Ask For Feedback and Homework

Speaking of work, it can be helpful to specifically ask for homework, if your therapist does not offer it already. Some therapeutic approaches, like Cognitive Behavioral Therapy, are big on homework. Others, like EMDR, not so much. If your therapist does not give homework, ask for things to keep in mind between sessions or tools you can use. I often encourage my clients to journal regularly, especially those with sleep issues. I’ll also mention perspectives to try for the week, like taking a mindful approach to their anxiety. Having homework can help clients remember the work they need to do in between appointments. 

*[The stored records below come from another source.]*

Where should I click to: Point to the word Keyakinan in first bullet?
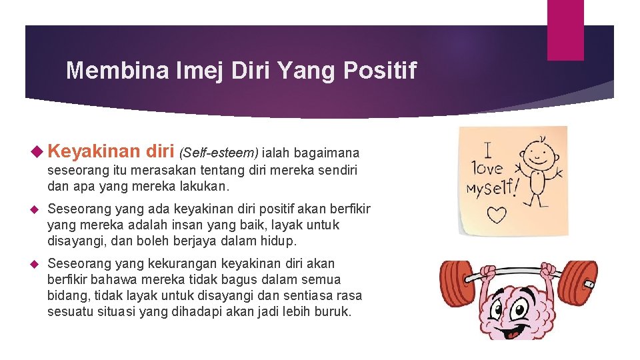(93, 153)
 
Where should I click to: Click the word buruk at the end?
(332, 311)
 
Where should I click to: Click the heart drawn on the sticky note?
(497, 215)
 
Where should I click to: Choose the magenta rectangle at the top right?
(565, 30)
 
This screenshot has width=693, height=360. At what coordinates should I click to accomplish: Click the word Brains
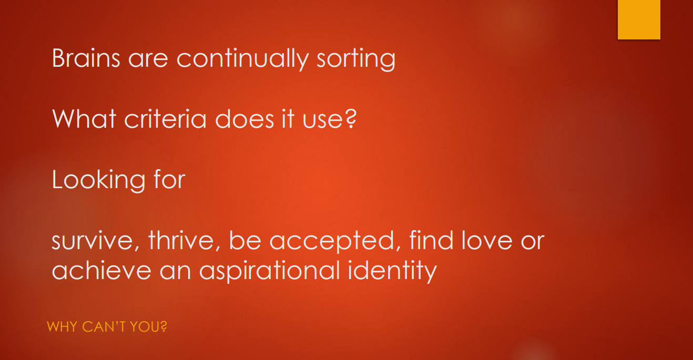pyautogui.click(x=86, y=58)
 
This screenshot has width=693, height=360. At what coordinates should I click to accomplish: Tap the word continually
pyautogui.click(x=242, y=59)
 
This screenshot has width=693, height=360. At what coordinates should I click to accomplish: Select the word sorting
pyautogui.click(x=356, y=59)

Feedback is another valuable part of therapy. Not sure how your time in counseling is going? Ask your therapist. Often I’ve found that clients underestimate the growth they are having and do not see the progress they are making. Your therapist can also share how you can continue making progress. Maybe you need to practice more of the tools being taught in sessions. Perhaps you are too focused on exploring the “why” of your behavior and need to begin taking steps towards change. However it is going, do not be afraid to ask. 

Keep Perspective 

Another misconception people have about therapy is that it offers quick healing. This is not an auto body shop where you come in and leave once you are “fixed.” You are not broken, so there is no fixing to be done. The healing and growth that comes from therapy takes time. It can take a few sessions just to build rapport and decide if your therapist is a match. Regardless of what you are working on - healing from past trauma, managing depression, ending toxic relationships - all of that takes time. Be patient with yourself and the journey. 

A fair question I’m sure you may be asking is, OK so how long exactly? There is no exact time frame. There are so many factors at play. What you are deciding to work on, session frequency, the treatment model your therapist is using, outside stressors - that can all impact your process. If you have been working with a therapist for at least three months consistently and do not notice a change, address these concerns with your clinician.

Final Thoughts

Personal growth and healing is never an easy process. It can be challenging, uncomfortable, scary and exhausting. Therapy can be a powerful tool in that process. Consider these steps if you are wanting to gain the most of your therapeutic journey and become your best self. So roll up your sleeves and get into the messy work. Your future self may thank you.